[Items listed in a dataset]
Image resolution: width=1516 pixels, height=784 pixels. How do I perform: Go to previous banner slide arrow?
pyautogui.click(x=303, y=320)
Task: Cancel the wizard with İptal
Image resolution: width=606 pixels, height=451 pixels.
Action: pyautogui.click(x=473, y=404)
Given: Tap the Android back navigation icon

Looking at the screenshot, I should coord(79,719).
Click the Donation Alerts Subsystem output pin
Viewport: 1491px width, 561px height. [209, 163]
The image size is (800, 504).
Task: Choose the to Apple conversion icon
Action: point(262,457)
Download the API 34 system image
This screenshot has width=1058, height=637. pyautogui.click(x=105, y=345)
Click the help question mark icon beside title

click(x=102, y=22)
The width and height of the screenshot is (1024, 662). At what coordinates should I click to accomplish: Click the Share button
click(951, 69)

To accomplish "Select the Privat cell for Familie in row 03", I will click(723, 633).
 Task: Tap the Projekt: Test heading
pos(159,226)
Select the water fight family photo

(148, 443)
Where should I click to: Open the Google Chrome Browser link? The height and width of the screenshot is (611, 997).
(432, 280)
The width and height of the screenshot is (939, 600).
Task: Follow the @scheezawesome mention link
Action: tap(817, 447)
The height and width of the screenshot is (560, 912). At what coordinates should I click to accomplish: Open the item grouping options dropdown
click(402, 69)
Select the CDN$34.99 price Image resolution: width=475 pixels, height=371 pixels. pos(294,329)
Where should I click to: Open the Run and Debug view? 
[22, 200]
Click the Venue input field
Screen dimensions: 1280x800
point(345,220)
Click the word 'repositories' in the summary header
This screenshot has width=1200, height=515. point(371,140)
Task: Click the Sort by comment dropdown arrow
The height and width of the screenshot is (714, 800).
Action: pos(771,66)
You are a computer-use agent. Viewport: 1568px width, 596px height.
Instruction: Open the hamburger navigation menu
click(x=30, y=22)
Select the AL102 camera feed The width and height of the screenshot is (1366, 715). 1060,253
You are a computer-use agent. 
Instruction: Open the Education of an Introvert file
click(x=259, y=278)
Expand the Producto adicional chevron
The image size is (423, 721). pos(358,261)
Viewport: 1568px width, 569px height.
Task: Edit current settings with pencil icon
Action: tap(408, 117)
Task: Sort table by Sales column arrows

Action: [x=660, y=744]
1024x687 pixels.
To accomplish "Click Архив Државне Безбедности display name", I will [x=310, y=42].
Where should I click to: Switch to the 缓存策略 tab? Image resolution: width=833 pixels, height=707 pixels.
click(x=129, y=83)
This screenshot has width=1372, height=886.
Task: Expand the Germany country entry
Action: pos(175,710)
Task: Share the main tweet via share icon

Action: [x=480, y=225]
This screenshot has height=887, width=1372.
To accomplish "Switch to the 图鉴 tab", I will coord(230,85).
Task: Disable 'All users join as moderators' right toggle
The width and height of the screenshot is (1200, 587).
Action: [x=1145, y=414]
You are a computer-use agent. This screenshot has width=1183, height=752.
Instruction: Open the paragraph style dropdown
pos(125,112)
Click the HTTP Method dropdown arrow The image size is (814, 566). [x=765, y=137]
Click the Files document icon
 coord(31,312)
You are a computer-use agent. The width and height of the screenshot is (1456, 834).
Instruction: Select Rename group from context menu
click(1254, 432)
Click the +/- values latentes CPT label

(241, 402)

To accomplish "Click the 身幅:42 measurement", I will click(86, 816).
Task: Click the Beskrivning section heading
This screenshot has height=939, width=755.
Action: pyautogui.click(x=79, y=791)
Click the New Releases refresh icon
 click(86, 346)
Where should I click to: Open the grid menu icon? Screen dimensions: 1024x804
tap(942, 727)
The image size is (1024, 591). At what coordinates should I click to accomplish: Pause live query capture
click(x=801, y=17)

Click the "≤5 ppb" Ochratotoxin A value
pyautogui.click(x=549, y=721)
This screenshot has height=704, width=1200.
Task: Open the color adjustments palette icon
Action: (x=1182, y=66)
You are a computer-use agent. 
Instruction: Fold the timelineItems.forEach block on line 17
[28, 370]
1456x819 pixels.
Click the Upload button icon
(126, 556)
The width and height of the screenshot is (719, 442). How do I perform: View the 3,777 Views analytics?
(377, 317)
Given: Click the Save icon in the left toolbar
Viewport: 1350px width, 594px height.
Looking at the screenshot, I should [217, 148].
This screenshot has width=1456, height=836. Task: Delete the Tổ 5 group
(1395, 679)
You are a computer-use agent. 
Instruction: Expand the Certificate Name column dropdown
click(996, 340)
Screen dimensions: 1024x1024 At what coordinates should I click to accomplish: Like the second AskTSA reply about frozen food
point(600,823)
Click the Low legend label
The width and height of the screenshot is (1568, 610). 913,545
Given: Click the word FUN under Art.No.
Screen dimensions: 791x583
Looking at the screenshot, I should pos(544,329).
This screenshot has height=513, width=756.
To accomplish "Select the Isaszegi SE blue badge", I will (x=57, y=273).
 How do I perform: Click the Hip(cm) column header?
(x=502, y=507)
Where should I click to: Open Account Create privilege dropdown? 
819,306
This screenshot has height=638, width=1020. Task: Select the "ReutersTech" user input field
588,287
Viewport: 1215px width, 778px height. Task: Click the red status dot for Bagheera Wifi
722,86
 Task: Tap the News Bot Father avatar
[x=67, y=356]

WHAT YOU HAVE TO DO: Make an exact copy of the records.

YOUR RESPONSE:
Image resolution: width=1516 pixels, height=784 pixels. How do I perform: Go to previous banner slide arrow?
pyautogui.click(x=303, y=320)
Task: Cancel the wizard with İptal
Image resolution: width=606 pixels, height=451 pixels.
Action: pyautogui.click(x=473, y=404)
Given: Tap the Android back navigation icon

Looking at the screenshot, I should coord(79,719).
Click the Donation Alerts Subsystem output pin
Viewport: 1491px width, 561px height. [209, 163]
The image size is (800, 504).
Task: Choose the to Apple conversion icon
Action: point(262,457)
Download the API 34 system image
This screenshot has width=1058, height=637. pyautogui.click(x=105, y=345)
Click the help question mark icon beside title

click(x=102, y=22)
The width and height of the screenshot is (1024, 662). At what coordinates should I click to accomplish: Click the Share button
click(951, 69)

To accomplish "Select the Privat cell for Familie in row 03", I will click(723, 633).
 Task: Tap the Projekt: Test heading
pos(159,226)
Select the water fight family photo

(148, 443)
Where should I click to: Open the Google Chrome Browser link? The height and width of the screenshot is (611, 997).
(432, 280)
The width and height of the screenshot is (939, 600).
Task: Follow the @scheezawesome mention link
Action: tap(817, 447)
The height and width of the screenshot is (560, 912). At what coordinates should I click to accomplish: Open the item grouping options dropdown
click(402, 69)
Select the CDN$34.99 price Image resolution: width=475 pixels, height=371 pixels. pos(294,329)
Where should I click to: Open the Run and Debug view? 
[22, 200]
Click the Venue input field
Screen dimensions: 1280x800
point(345,220)
Click the word 'repositories' in the summary header
This screenshot has width=1200, height=515. point(371,140)
Task: Click the Sort by comment dropdown arrow
The height and width of the screenshot is (714, 800).
Action: pos(771,66)
You are a computer-use agent. Viewport: 1568px width, 596px height.
Instruction: Open the hamburger navigation menu
click(x=30, y=22)
Select the AL102 camera feed The width and height of the screenshot is (1366, 715). 1060,253
You are a computer-use agent. 
Instruction: Open the Education of an Introvert file
click(x=259, y=278)
Expand the Producto adicional chevron
The image size is (423, 721). pos(358,261)
Viewport: 1568px width, 569px height.
Task: Edit current settings with pencil icon
Action: tap(408, 117)
Task: Sort table by Sales column arrows

Action: [x=660, y=744]
1024x687 pixels.
To accomplish "Click Архив Државне Безбедности display name", I will [x=310, y=42].
Where should I click to: Switch to the 缓存策略 tab? Image resolution: width=833 pixels, height=707 pixels.
click(x=129, y=83)
This screenshot has width=1372, height=886.
Task: Expand the Germany country entry
Action: pos(175,710)
Task: Share the main tweet via share icon

Action: [x=480, y=225]
This screenshot has height=887, width=1372.
To accomplish "Switch to the 图鉴 tab", I will coord(230,85).
Task: Disable 'All users join as moderators' right toggle
The width and height of the screenshot is (1200, 587).
Action: [x=1145, y=414]
You are a computer-use agent. This screenshot has width=1183, height=752.
Instruction: Open the paragraph style dropdown
pos(125,112)
Click the HTTP Method dropdown arrow The image size is (814, 566). [x=765, y=137]
Click the Files document icon
 coord(31,312)
You are a computer-use agent. The width and height of the screenshot is (1456, 834).
Instruction: Select Rename group from context menu
click(1254, 432)
Click the +/- values latentes CPT label

(241, 402)

To accomplish "Click the 身幅:42 measurement", I will click(86, 816).
Task: Click the Beskrivning section heading
This screenshot has height=939, width=755.
Action: pyautogui.click(x=79, y=791)
Click the New Releases refresh icon
 click(86, 346)
Where should I click to: Open the grid menu icon? Screen dimensions: 1024x804
tap(942, 727)
The image size is (1024, 591). At what coordinates should I click to accomplish: Pause live query capture
click(x=801, y=17)

Click the "≤5 ppb" Ochratotoxin A value
pyautogui.click(x=549, y=721)
This screenshot has height=704, width=1200.
Task: Open the color adjustments palette icon
Action: (x=1182, y=66)
You are a computer-use agent. 
Instruction: Fold the timelineItems.forEach block on line 17
[28, 370]
1456x819 pixels.
Click the Upload button icon
(126, 556)
The width and height of the screenshot is (719, 442). How do I perform: View the 3,777 Views analytics?
(377, 317)
Given: Click the Save icon in the left toolbar
Viewport: 1350px width, 594px height.
Looking at the screenshot, I should [217, 148].
This screenshot has width=1456, height=836. Task: Delete the Tổ 5 group
(1395, 679)
You are a computer-use agent. 
Instruction: Expand the Certificate Name column dropdown
click(996, 340)
Screen dimensions: 1024x1024 At what coordinates should I click to accomplish: Like the second AskTSA reply about frozen food
point(600,823)
Click the Low legend label
The width and height of the screenshot is (1568, 610). 913,545
Given: Click the word FUN under Art.No.
Screen dimensions: 791x583
Looking at the screenshot, I should pos(544,329).
This screenshot has height=513, width=756.
To accomplish "Select the Isaszegi SE blue badge", I will (x=57, y=273).
 How do I perform: Click the Hip(cm) column header?
(x=502, y=507)
Where should I click to: Open Account Create privilege dropdown? 
819,306
This screenshot has height=638, width=1020. Task: Select the "ReutersTech" user input field
588,287
Viewport: 1215px width, 778px height. Task: Click the red status dot for Bagheera Wifi
722,86
 Task: Tap the News Bot Father avatar
[x=67, y=356]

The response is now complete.